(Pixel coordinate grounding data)

=== Begin Enclosure ===

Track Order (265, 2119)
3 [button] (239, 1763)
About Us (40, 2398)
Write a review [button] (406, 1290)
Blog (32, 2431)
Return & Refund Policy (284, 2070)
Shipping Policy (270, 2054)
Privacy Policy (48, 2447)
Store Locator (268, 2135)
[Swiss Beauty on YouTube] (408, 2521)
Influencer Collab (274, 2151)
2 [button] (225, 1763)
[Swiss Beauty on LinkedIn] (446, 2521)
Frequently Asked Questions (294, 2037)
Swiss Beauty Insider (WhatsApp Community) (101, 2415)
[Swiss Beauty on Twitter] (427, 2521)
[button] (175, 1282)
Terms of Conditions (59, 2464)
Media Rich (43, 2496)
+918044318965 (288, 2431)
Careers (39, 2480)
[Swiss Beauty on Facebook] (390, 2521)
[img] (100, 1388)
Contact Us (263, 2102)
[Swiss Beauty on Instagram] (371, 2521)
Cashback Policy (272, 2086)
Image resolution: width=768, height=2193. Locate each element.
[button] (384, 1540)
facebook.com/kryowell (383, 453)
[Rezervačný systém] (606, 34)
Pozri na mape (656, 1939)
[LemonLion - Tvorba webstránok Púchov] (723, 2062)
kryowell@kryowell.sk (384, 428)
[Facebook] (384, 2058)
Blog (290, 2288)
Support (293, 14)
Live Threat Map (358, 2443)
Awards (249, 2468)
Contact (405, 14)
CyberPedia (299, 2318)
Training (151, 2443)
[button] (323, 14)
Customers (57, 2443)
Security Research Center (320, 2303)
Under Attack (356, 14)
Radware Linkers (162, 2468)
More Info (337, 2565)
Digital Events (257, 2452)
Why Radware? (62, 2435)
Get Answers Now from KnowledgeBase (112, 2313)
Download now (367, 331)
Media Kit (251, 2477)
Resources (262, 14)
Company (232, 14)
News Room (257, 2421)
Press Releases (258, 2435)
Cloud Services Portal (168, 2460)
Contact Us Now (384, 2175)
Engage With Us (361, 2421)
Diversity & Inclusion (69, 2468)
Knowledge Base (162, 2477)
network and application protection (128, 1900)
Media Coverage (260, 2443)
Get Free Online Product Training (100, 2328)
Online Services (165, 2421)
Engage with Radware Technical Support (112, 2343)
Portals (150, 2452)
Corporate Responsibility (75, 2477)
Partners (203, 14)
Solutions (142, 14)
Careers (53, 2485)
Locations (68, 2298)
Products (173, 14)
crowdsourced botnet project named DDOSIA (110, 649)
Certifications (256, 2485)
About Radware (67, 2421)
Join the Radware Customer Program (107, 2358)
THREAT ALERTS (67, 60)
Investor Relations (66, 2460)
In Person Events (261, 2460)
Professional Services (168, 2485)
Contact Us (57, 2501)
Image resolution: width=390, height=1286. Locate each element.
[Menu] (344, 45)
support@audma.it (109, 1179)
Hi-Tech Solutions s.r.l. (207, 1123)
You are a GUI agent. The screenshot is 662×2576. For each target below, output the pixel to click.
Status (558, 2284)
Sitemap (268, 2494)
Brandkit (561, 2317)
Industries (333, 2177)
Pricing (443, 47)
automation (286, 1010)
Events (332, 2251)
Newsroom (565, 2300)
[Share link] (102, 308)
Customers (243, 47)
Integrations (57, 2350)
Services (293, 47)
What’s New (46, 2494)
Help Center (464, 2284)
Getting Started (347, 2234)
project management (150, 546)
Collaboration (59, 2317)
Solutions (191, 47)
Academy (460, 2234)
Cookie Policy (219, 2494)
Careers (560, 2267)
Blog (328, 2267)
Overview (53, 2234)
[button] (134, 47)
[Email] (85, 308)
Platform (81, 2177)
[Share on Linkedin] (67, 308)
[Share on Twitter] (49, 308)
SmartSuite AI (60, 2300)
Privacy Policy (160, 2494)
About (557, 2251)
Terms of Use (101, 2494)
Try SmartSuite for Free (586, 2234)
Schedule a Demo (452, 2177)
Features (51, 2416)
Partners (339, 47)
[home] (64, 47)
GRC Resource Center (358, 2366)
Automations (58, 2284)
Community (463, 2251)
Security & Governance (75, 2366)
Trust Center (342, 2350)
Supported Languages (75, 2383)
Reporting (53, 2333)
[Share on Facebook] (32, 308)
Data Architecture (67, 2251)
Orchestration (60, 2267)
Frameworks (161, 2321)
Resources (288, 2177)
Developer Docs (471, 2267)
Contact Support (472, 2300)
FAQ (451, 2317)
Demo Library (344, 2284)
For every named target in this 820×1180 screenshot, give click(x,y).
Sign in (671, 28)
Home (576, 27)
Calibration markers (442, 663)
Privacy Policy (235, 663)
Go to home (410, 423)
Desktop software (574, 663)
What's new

=== End Enclosure ===

What is needed >>
Look through the records and give only the number of lines where the string "button" appears.

Exercise answer >>
7